Le propriétaire du lot de copropriété est responsable du trouble anormal de voisinage causé par son locataire restaurateur

La société civile immobilière (SCI) B & B Invest est propriétaire des lots n° 1 et 50 correspondant à un local commercial au rez de chaussée et un emplacement de parking au premier sous-sol, dans l’immeuble soumis au statut de la copropriété, situé […].

Le 29 janvier 2014, elle a consenti un bail commercial à la société à responsabilité limitée (SARL) Beegel’s Associés exerçant sous l’enseigne « Nina Sushi » pour une activité de restauration sur place ou à emporter, sans extraction, qui a ouvert le 31 août 2014.

Le 10 septembre 2014, l’assemblée générale des copropriétaires a refusé la modification de la devanture et la pose d’une enseigne non lumineuse.

Le 23 septembre 2014, les sociétés B & B Invest et Beegel’s Associés ont assigné le syndicat des copropriétaires en autorisation judiciaire des travaux. La question d’un trouble anormal de voisinage s’est posée en cours de procédure.

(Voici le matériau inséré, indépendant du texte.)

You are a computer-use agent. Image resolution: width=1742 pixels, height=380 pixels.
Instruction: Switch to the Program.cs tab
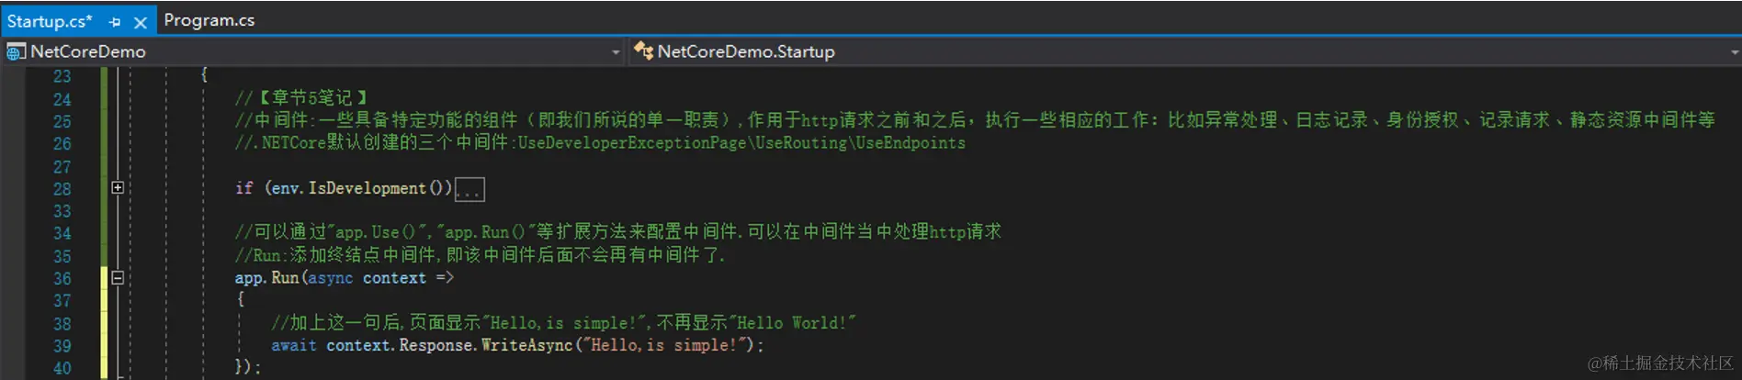(x=209, y=20)
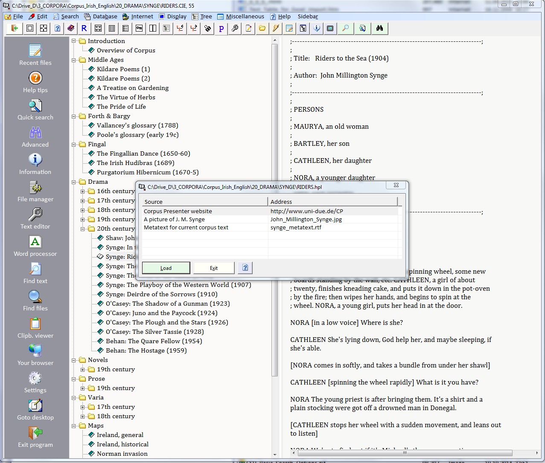Click the blue R toolbar icon

(x=84, y=29)
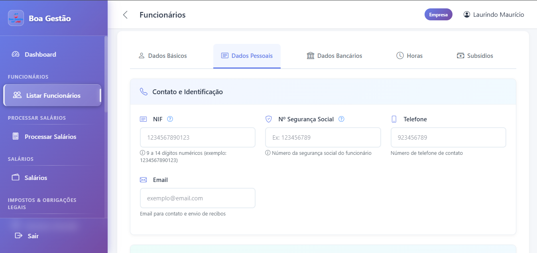Click the user profile icon near Laurindo Maurício

(x=466, y=14)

Le syndicat des copropriétaires est recevable à former une demande reconventionnelle tendant à condamner la société copropriétaire à faire cesser l’activité de la société locataire sous astreinte, dès lors que « l’autorisation d’une demande reconventionnelle pour faire cesser les troubles de toute nature liés à l’exploitation du restaurant », incluant « notamment » les troubles de voisinage, habilite le syndic à présenter une demande reconventionnelle en cessation de l’activité du restaurant exploité par la société locataire.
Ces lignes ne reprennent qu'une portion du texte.